Alejandro Aracena Siares
Editorial Homo desertum, 2024. Por Arturo Volantines
El patrimonio atacameño se ha ido tergiversando o desapareciendo. Solo el silencio ha persistido. Murallones derruidos en Puquios, Chañarcillo y en tantos otros lugares conversan con el viento.
Sin embargo, el relato es un milagro de piedra dura que mantiene la heredad de Atacama. Persiste en el siglo XIX a través, principalmente, de Jotabeche, Sayago, Morales, Figueroa y San Román.
En el siglo XX, algunos pocos dejan su aporte: Oriel Álvarez, Ríos y Cano.

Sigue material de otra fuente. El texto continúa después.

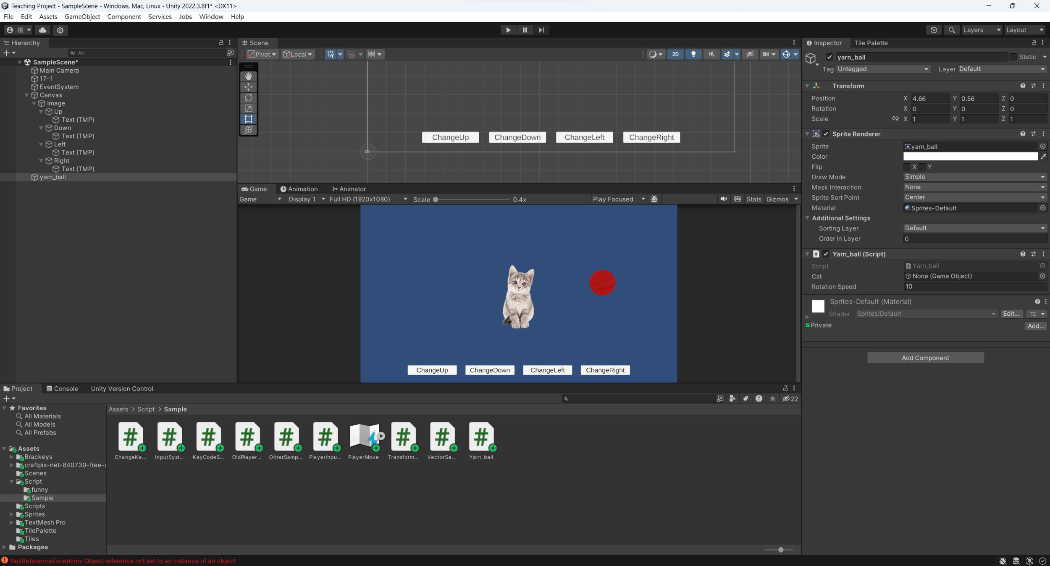The width and height of the screenshot is (1050, 566).
Task: Open the Draw Mode dropdown
Action: pyautogui.click(x=974, y=177)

Más reciente: García Ro, Vidal Navea, Monroy, Montiel, Álvarez de Freirina y otros más, que siempre son pocos.
En el fondo más profundo de Atacama está Tierra Amarilla. Tiene más leyendas que habitantes. Tiene más héroes que minas. En ese territorio de sol —que retumba todos los días— ha vivido muchos años, Alejandro Aracena Siares.
Su labor ha sido inmensa, extensiva y didáctica. Ha reunido en su espíritu todo ese ramaje de no pocas aventuras que suceden como si nada, pero que tienen el calibre que cuesta encontrar en el mundo.
Es bisnieto, nieto e hijo de pirquineros así muchísimos atacameños, como dice Jotabeche. Ha sido esencialmente cuidador del patrimonio atacameño: arriero, huellero y baqueano. Con casi 90 años sigue, a pesar de los malos funcionarios del Estado, explicando a las nuevas generaciones el sol que brilla en sus frutos originarios.
El cateador del desierto, poemas para sus doncellas de piedra de Alejandro Aracena Siares fue publicado por la editorial Homo Desertum, que dirige, el historiador y poeta, Antonio Alfaro-Rivera. Esta edición tiene bellas ilustraciones y es de formato: 21×26.5 cm; es decir, un libro más grande de lo habitual.
El texto posee quince poemas dedicados al oficio de cateador y a las piedras preciosas y semipreciosas de Atacama, donde ahonda en sus características geológicas y sus simbolismos estelares. Son piedras que destacan un lugar en el mundo y no solo por su abundancia sino por su singularidad. Estas son: Ágata, turquesa, atacamita, amatista, crisol de roca, azurita, obsidiana, lapislázuli, turmalina, jaspe, crisocola, malaquita, ópalo y granate.
Son versos construidos en la función de dar a conocer las virtudes de estos minerales. Pero, también de catear el ser del minero y de su inmensa labor, para extraer y muestrear sus virtudes milenarias. Se puede percibir o entender lo que el autor trata que veamos cuando expresa a través del lenguaje minero —que domina a cabalidad— una forma heroica de respirar en el desierto.
Aquí, el poeta habla desde su andadura, que es un perímetro propio, que conoce bien. Y relaciona con propiedad esta actividad, de la cual suele decirse mucho: desde el cronismo externo. Por ello, resulta muy vital cuando quién habla en el poema es un cateador verdadero.
Alejandro es poeta que no solo escribe de su vida, sino que su vida es de ejercicio ilustrado en la poesía y en el amor incuestionable por su tierra. Dice: “Antes que el sol derrame su saca/ sobre las latas de la cancha/ me terceo el saco a la cintura/ y me ajusto la cuña y el combo/ a mis espaldas”. Luego, señala: “Soy el cateador/ el buscador de doncellas blancas…”.
En esas tropas blancas —andariegas del cielo azul de Atacama, tal su bandera constituyente— ponemos estos versos, que no solo son de Alejandro Aracena sino del pueblo indómito del Norte Infinito.